Mi-octobre, l’établissement bancaire transalpin s’était fendu d’un communiqué pour s’excuser après que l’un de ses employés, travaillant dans l’une de ses succursales à Bisceglie, dans la région des Pouilles, a accédé illégalement aux comptes bancaires d’environ 3 500 personnes en récupérant leurs données à plus de 6 600 reprises, de février 2022 à avril 2024. L’affaire a fait grand bruit en raison de l’identité des clients concernés, parmi lesquels la Première ministre Giorgia Meloni, sa sœur Arianna, de même que de nombreuses autres personnalités politiques italiennes de premier plan et des figures du monde du sport et du spectacle.

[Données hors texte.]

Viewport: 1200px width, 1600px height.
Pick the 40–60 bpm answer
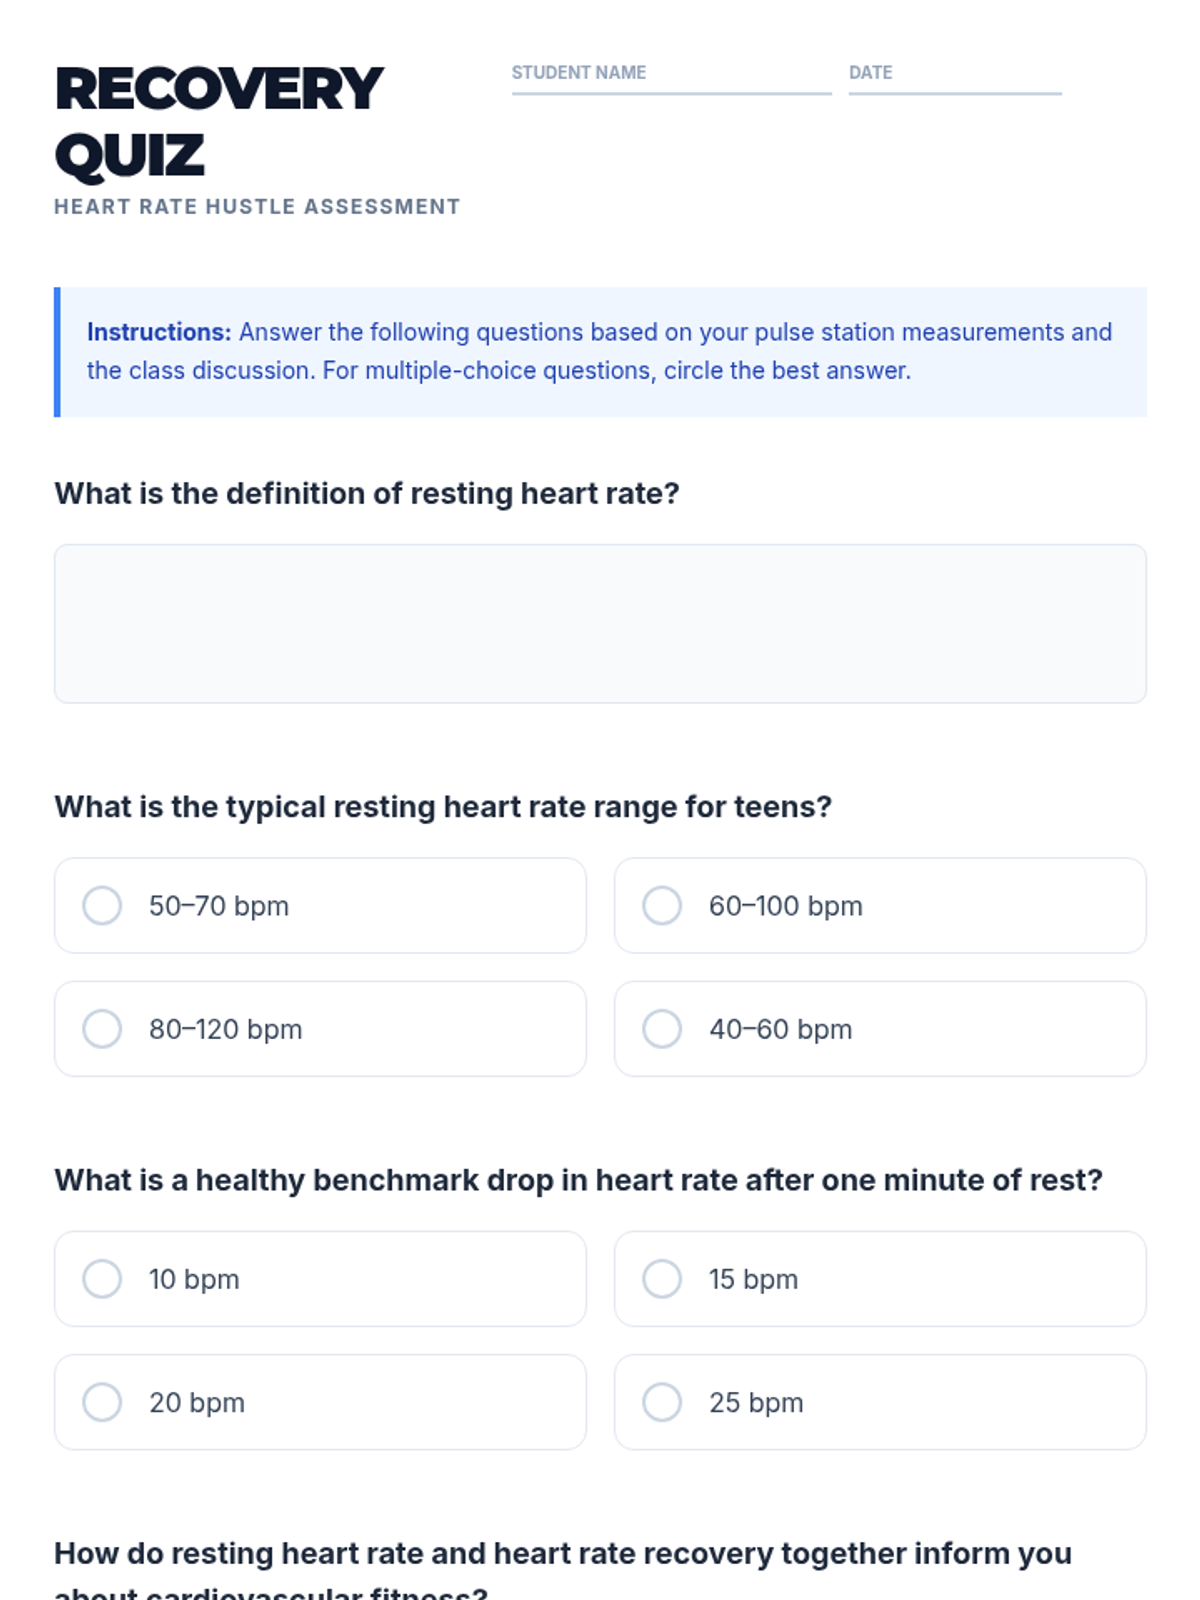click(662, 1029)
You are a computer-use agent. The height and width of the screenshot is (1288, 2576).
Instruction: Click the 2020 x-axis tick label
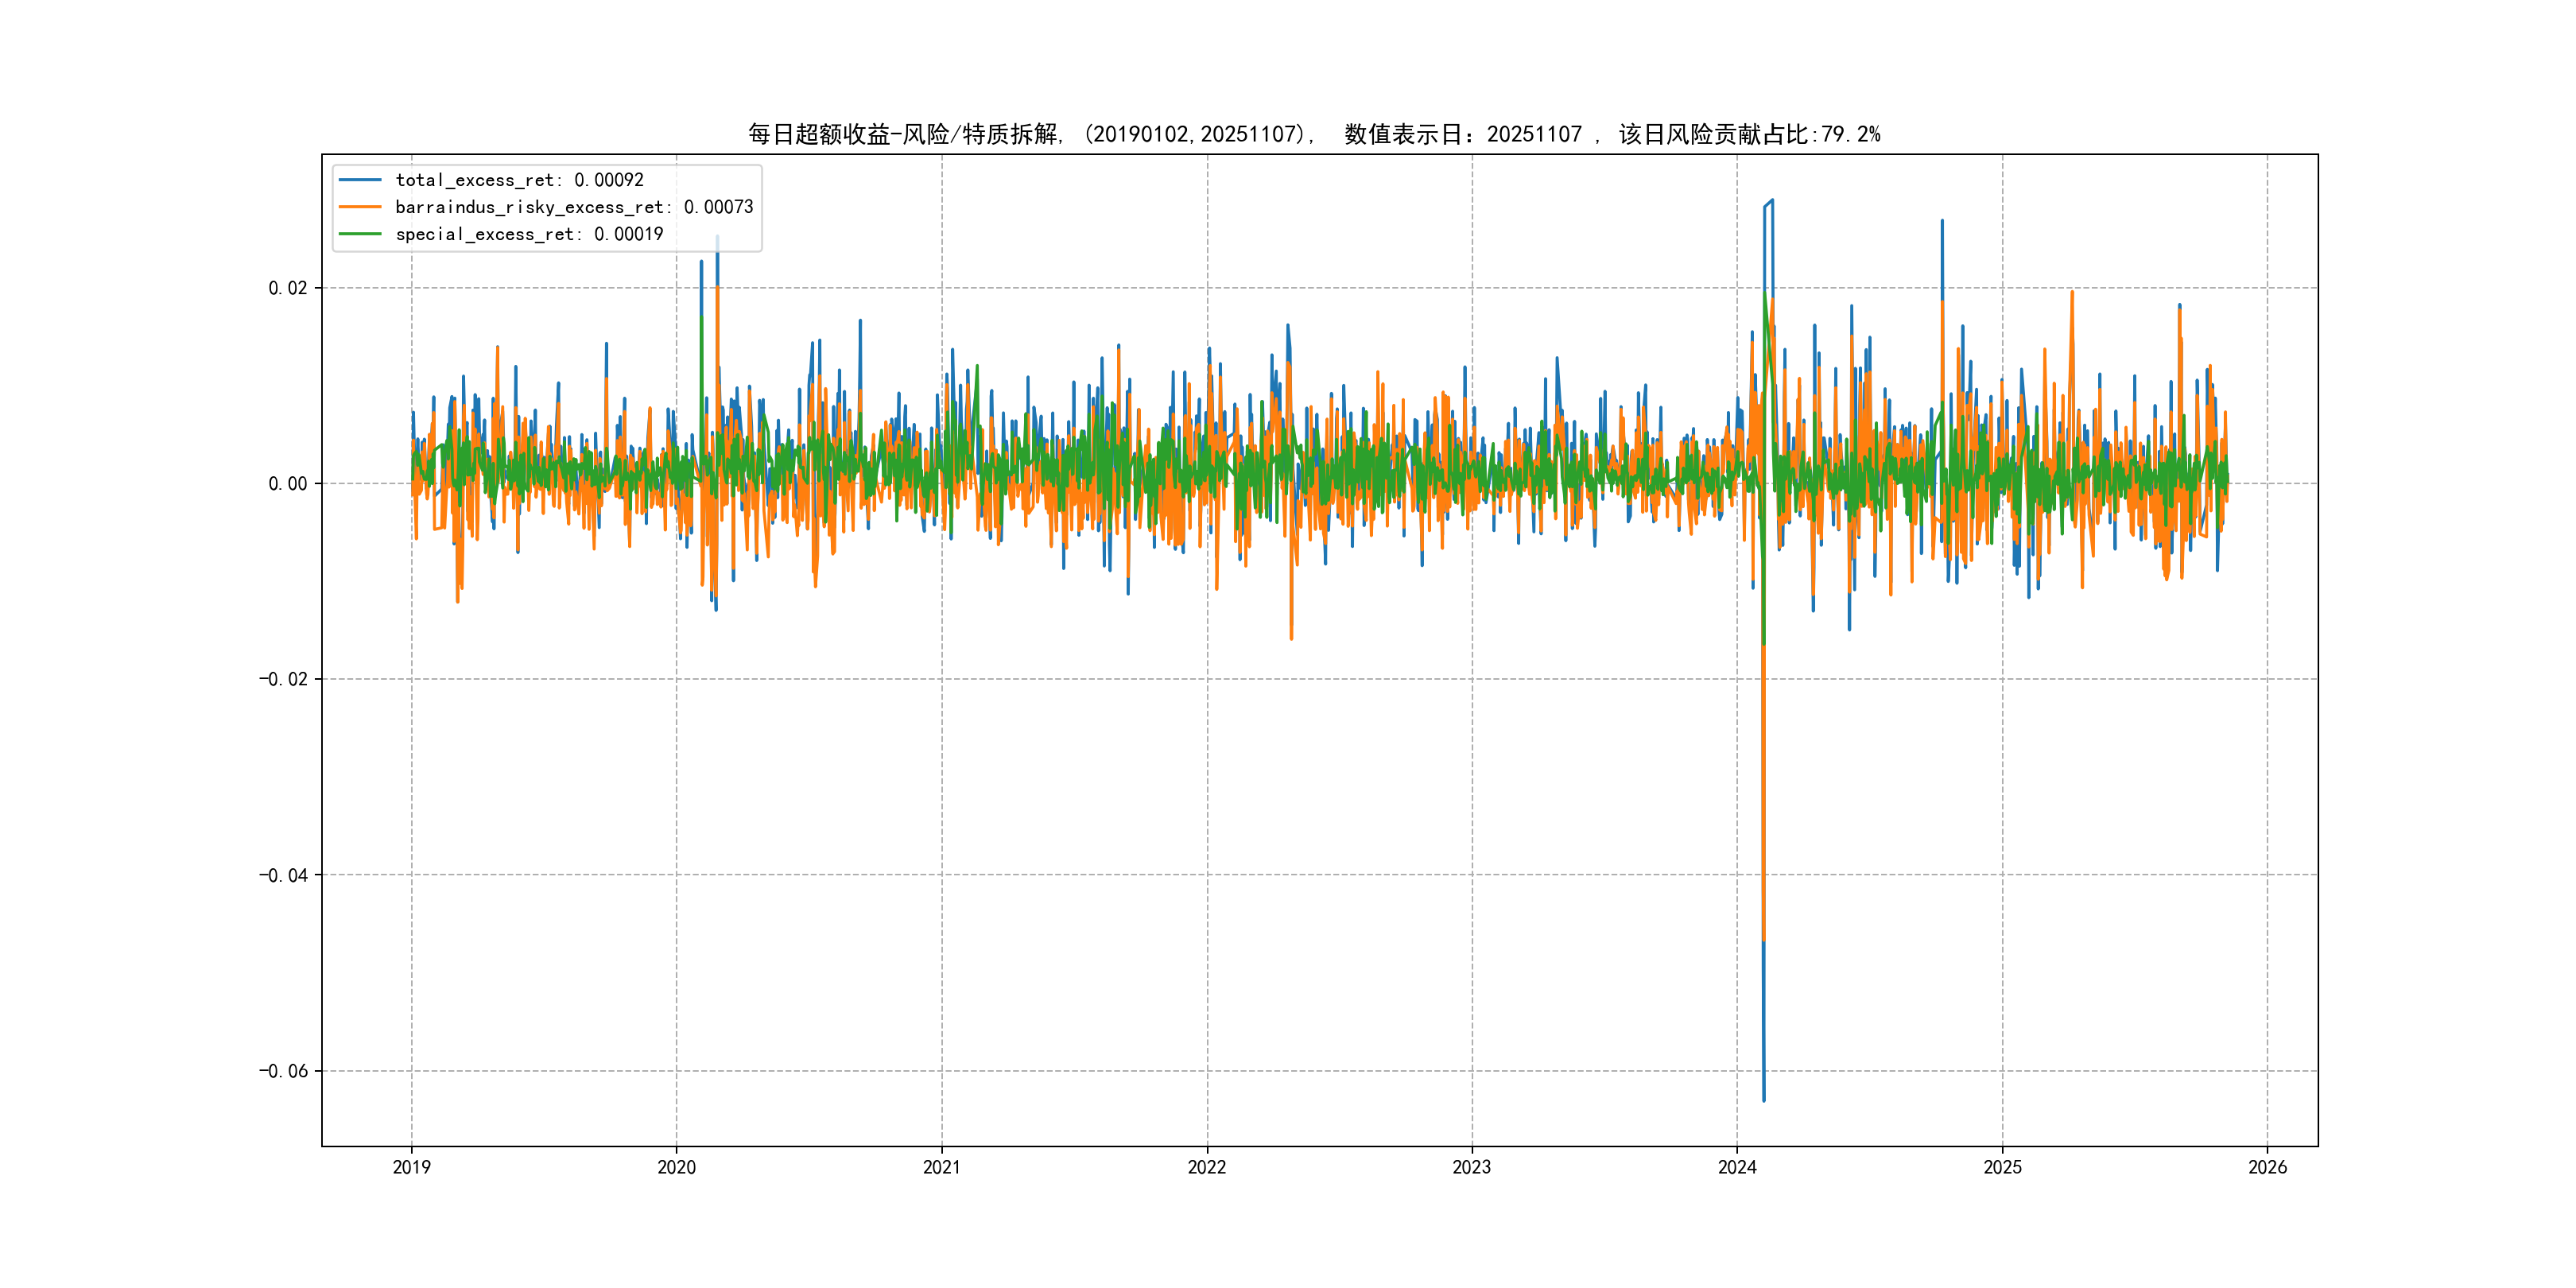[x=676, y=1167]
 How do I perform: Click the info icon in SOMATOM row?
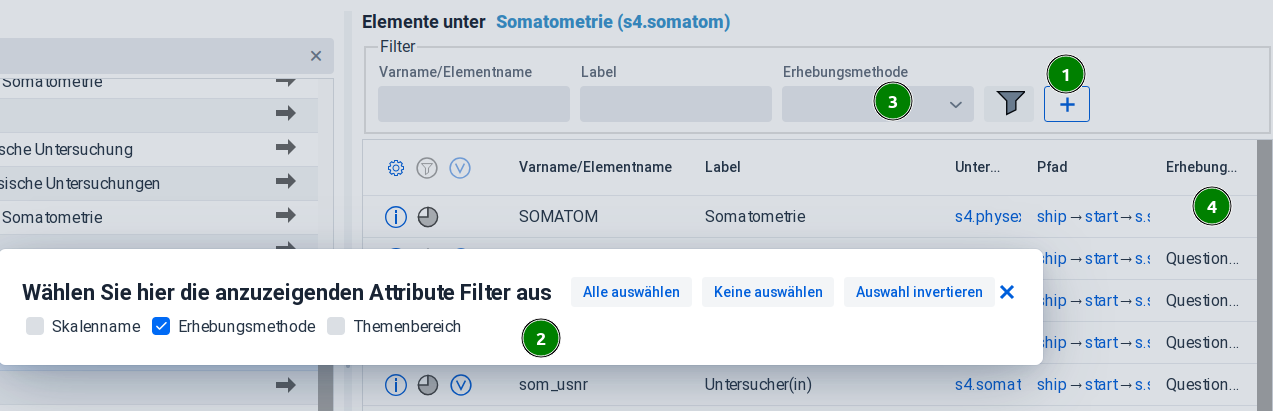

Contrairement à l’évaluation d’Intesa Sanpaolo, l’Autorité a considéré que « la violation de données à caractère personnel présente un risque élevé pour les droits et libertés des personnes concernées, compte tenu de la nature de la violation, des catégories de données traitées, de la gravité de la violation et des conséquences qui pourraient en découler (par exemple, divulgation d’informations concernant la situation financière, atteinte à la réputation) ». Il a également été ordonné à la banque d’envoyer à l’Autorité, dans un délai de trente jours, « une réponse dûment documentée sur les initiatives prises pour mettre pleinement en œuvre les exigences ».